Your answer must be an exact copy of the records below, minus any images.

[Opening Available data section]

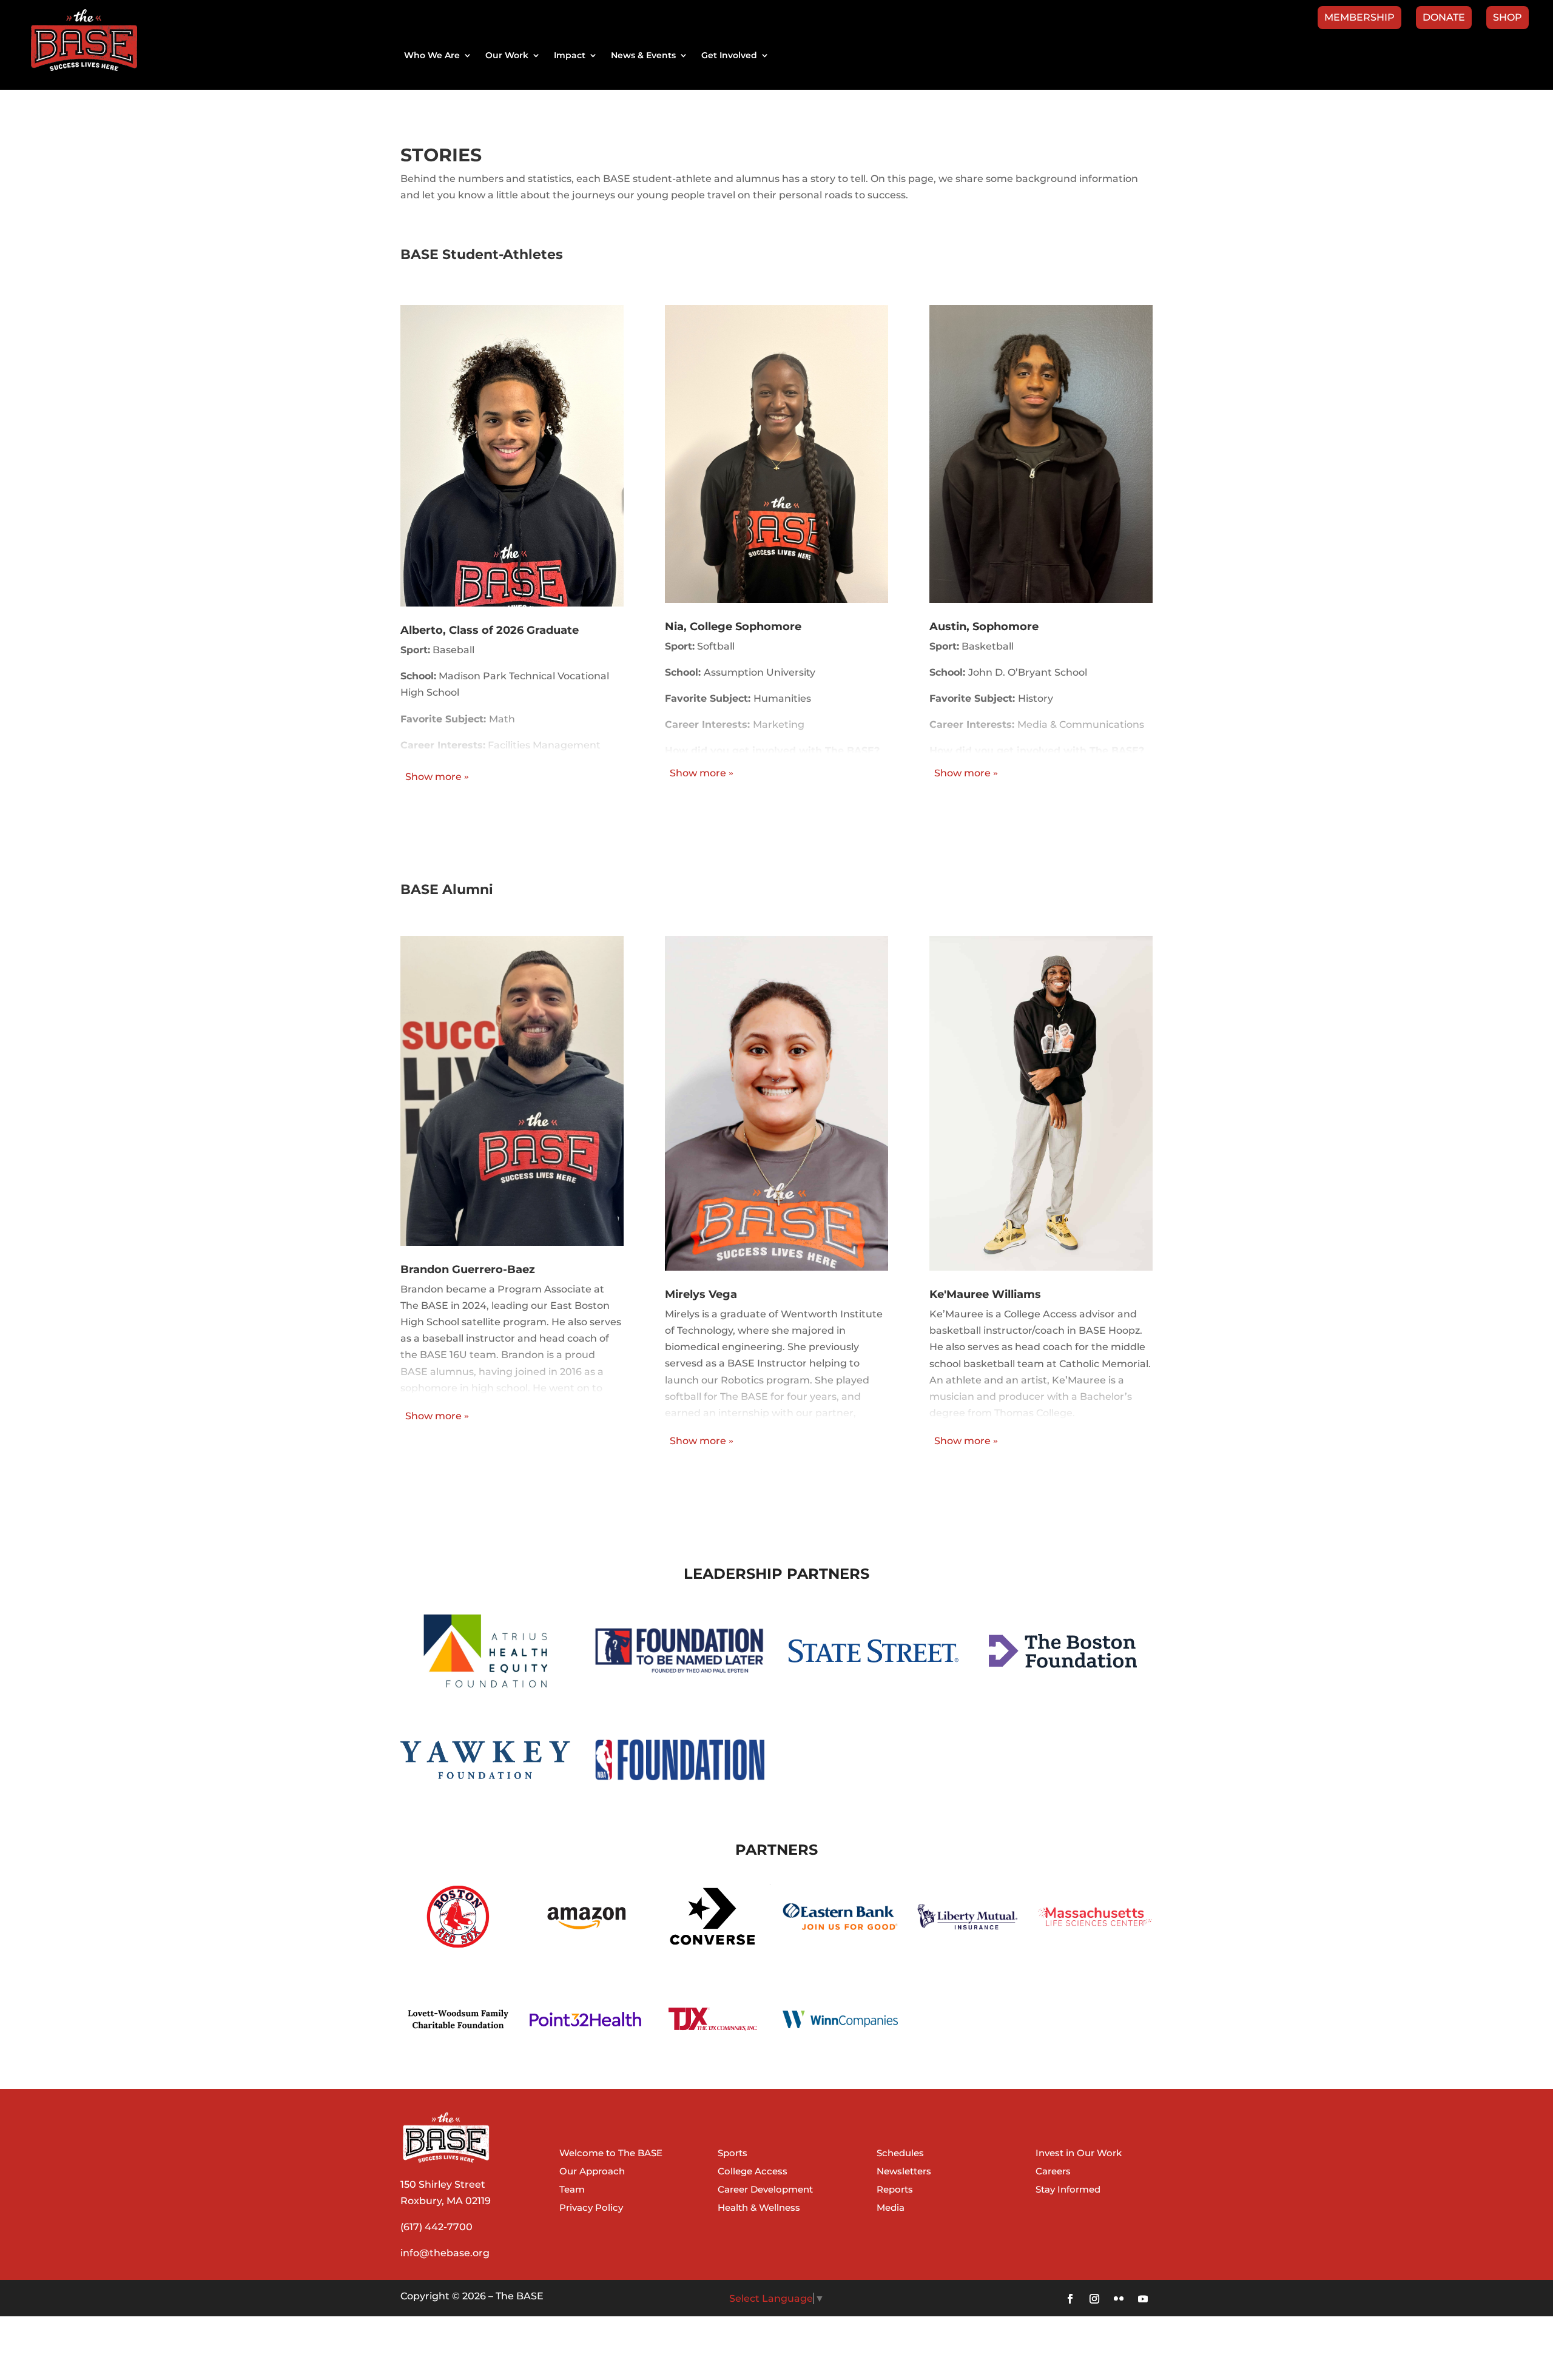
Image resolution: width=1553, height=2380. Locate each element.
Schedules (900, 2154)
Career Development (765, 2190)
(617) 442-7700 (436, 2227)
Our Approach (592, 2172)
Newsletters (904, 2172)
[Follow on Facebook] (1070, 2298)
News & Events (643, 56)
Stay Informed (1068, 2190)
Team (572, 2190)
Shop (1507, 18)
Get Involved (729, 56)
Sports (732, 2154)
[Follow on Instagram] (1094, 2298)
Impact (569, 56)
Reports (895, 2190)
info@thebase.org (445, 2253)
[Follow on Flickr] (1118, 2298)
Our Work (506, 56)
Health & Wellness (759, 2208)
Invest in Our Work (1079, 2154)
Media (891, 2208)
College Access (752, 2172)
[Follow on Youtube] (1143, 2298)
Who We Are (432, 56)
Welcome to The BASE (610, 2154)
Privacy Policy (591, 2208)
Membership (1359, 18)
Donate (1444, 18)
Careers (1053, 2172)
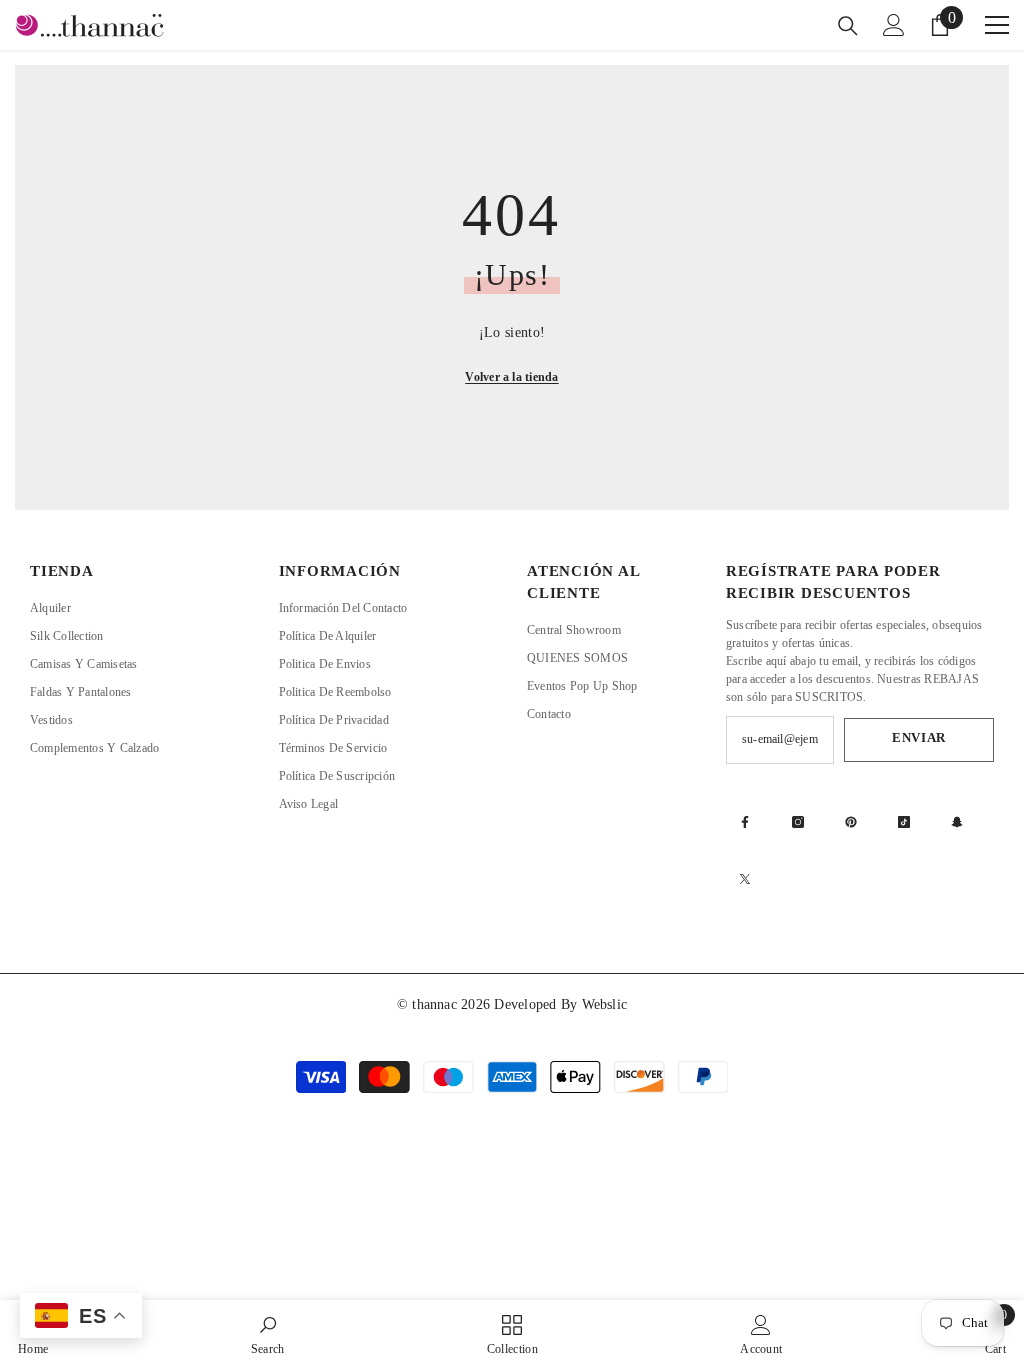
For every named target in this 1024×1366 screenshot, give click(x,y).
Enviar (919, 738)
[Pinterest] (851, 822)
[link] (268, 1333)
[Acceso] (894, 25)
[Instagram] (798, 822)
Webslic (605, 1004)
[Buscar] (848, 26)
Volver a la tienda (511, 377)
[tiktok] (904, 822)
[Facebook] (745, 822)
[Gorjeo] (745, 879)
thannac (436, 1004)
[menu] (997, 25)
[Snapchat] (957, 822)
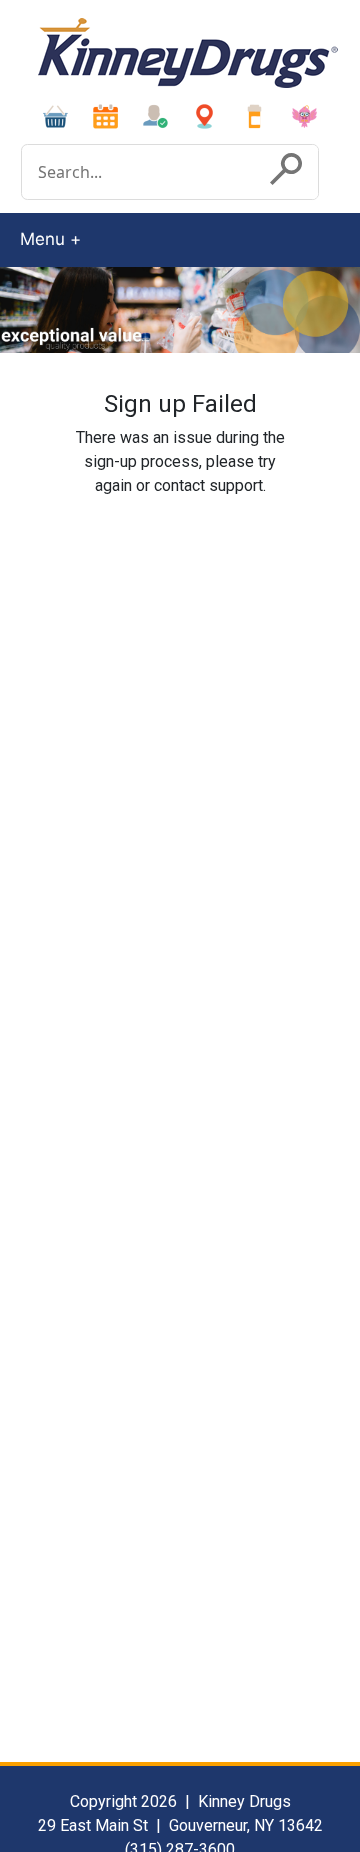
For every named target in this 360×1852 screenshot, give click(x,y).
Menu (42, 239)
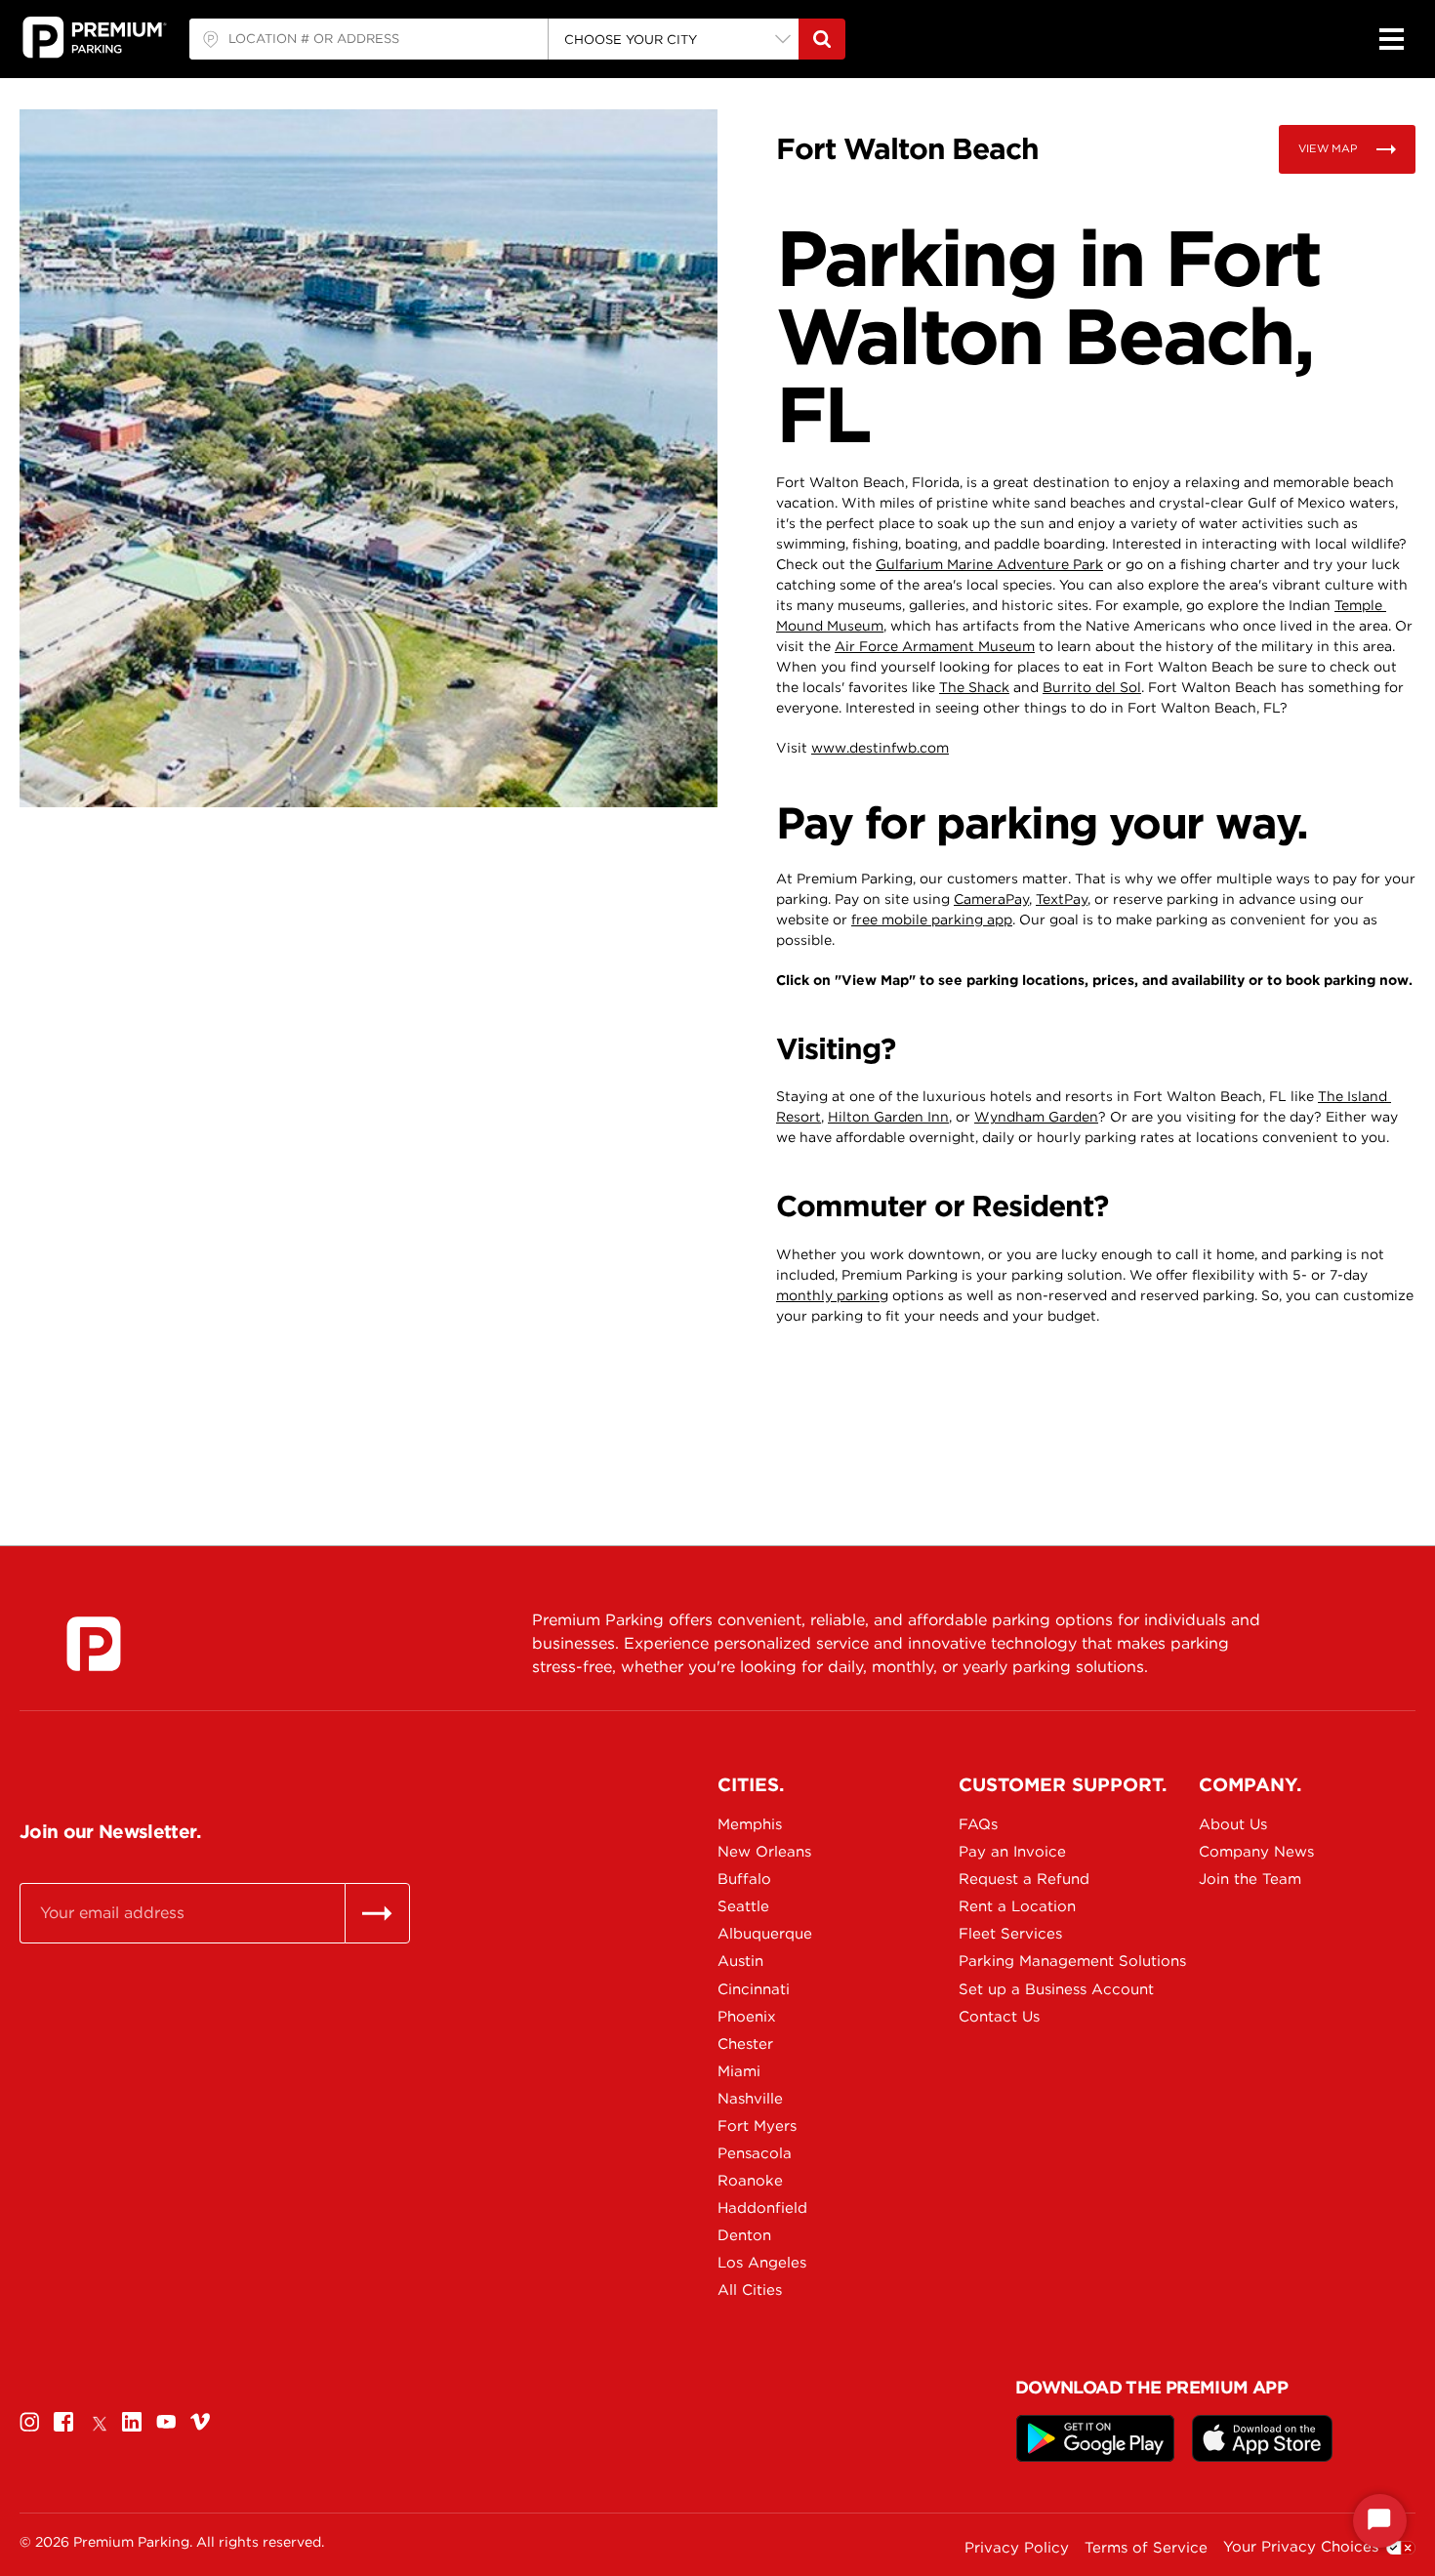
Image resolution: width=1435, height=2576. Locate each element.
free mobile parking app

[Closing Available data section]

#### Response area:
Image resolution: width=1553, height=2380. Locate each element.
Schedules (900, 2154)
Career Development (765, 2190)
(617) 442-7700 (436, 2227)
Our Approach (592, 2172)
Newsletters (904, 2172)
[Follow on Facebook] (1070, 2298)
News & Events (643, 56)
Stay Informed (1068, 2190)
Team (572, 2190)
Shop (1507, 18)
Get Involved (729, 56)
Sports (732, 2154)
[Follow on Instagram] (1094, 2298)
Impact (569, 56)
Reports (895, 2190)
info@thebase.org (445, 2253)
[Follow on Flickr] (1118, 2298)
Our Work (506, 56)
Health & Wellness (759, 2208)
Invest in Our Work (1079, 2154)
Media (891, 2208)
College Access (752, 2172)
[Follow on Youtube] (1143, 2298)
Who We Are (432, 56)
Welcome to The BASE (610, 2154)
Privacy Policy (591, 2208)
Membership (1359, 18)
Donate (1444, 18)
Careers (1053, 2172)
For every named target in this 1024×1366 screenshot, give click(x,y).
Enviar (919, 738)
[Pinterest] (851, 822)
[link] (268, 1333)
[Acceso] (894, 25)
[Instagram] (798, 822)
Webslic (605, 1004)
[Buscar] (848, 26)
Volver a la tienda (511, 377)
[tiktok] (904, 822)
[Facebook] (745, 822)
[Gorjeo] (745, 879)
thannac (436, 1004)
[menu] (997, 25)
[Snapchat] (957, 822)
For every named target in this 360×1852 screenshot, give click(x,y).
Menu (42, 239)
Image resolution: width=1435, height=2576. Locate each element.
free mobile parking app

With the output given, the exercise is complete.